Even if a sensor is receiving no light, some thermal noise (called dark noise) may occur. Thermal noise (dark noise) is proportional to time. During exposure to light, the primary noise source (called shot noise) is related to conversion of photons to electrons, and the noise increases with the square root of the signal. Small sensors tend to have a lower signal-to-noise ratio than large sensors, particularly for low reflectance or low transmissivity areas of a document. Smaller sensor areas can provide higher input sampling rates, but other measures of image quality, and, in particular, color quality, as measured by signal-to-noise may be reduced.
If an input sampling rate is selected that is lower than the native input sampling rate, then the signal-to-noise may be improved by combining samples. Analog signals from adjacent sensor areas may be added, or digital values may be averaged after analog-to-digital conversation. Adding N samples improves the signal-to-noise ratio by the square root of N. Typically, adding analog signals requires the signal levels to be relatively small before adding to avoid saturating a charge element, so that analog averaging is typically used for speed (fewer conversions) but not for improvement in signal-to-noise ratio.

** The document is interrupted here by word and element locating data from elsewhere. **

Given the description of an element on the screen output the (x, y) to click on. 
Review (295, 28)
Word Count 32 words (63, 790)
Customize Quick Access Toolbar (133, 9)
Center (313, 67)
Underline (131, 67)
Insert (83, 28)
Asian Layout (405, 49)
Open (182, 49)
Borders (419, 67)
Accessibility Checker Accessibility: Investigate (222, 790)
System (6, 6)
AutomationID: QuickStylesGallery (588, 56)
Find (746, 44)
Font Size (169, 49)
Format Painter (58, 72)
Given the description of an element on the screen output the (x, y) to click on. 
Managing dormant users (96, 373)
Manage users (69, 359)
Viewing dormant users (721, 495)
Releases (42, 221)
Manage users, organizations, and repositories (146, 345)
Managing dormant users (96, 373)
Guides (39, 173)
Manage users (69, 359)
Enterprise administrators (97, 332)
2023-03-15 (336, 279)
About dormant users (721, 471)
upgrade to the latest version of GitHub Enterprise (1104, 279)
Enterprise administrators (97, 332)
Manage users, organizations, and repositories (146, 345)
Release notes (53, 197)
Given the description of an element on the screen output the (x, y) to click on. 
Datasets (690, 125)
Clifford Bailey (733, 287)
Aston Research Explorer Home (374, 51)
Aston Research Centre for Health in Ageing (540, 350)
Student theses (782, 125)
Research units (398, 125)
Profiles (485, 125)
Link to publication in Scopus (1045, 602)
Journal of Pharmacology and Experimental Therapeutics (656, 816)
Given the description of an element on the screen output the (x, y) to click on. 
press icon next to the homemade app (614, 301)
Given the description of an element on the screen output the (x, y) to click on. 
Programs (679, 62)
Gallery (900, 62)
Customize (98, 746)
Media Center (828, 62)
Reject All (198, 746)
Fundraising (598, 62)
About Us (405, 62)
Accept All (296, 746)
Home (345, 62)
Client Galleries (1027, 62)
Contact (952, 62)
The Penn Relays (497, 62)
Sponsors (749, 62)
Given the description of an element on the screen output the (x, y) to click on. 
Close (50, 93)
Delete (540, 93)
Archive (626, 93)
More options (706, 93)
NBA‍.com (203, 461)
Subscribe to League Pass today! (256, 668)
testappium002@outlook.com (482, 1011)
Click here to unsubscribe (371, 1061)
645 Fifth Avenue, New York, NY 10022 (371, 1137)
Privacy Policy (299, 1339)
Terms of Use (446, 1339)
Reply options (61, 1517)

Scanning speed is affected by multiple factors; shift time of registers multiplied by number of pixels being shifted, and output amplifier speed. Typically, for low native input sampling rates, the primary limiter is exposure time, that is, the time required to illuminate the photo elements sufficiently to provide an acceptable signal-to-noise ratio. However, if the number of pixels being shifted becomes very large, then the time required to shift the individual pixel signals to an amplifier may become the limiting factor.
Areas of an image with slowly varying color, particularly dark colors, require high bit depth and high signal-to-noise to accurately reproduce the smooth tone and texture of the original. For areas of slowly varying color, high input sampling rate is not needed because there is no high frequency information in the image. Areas of an image that change color rapidly, for example, a forest scene or a close-up photograph of a multi-colored fabric, need a high input sampling rate to compute the high frequency information but high bit depth and high signal-to-noise are not needed. That is, for high frequency information, the color accuracy of each individual pixel is less important. High input sampling rates require small sensor areas, which in turn have relatively low signal-to-noise ratios, relatively low bit depth, and relatively low scanning speed. Large sensor areas provide high signal-to-noise, high bit depth, and high speed, but cannot provide high input sampling rates.
There is a need for a scanner that provides both high color quality and high native input sampling rate.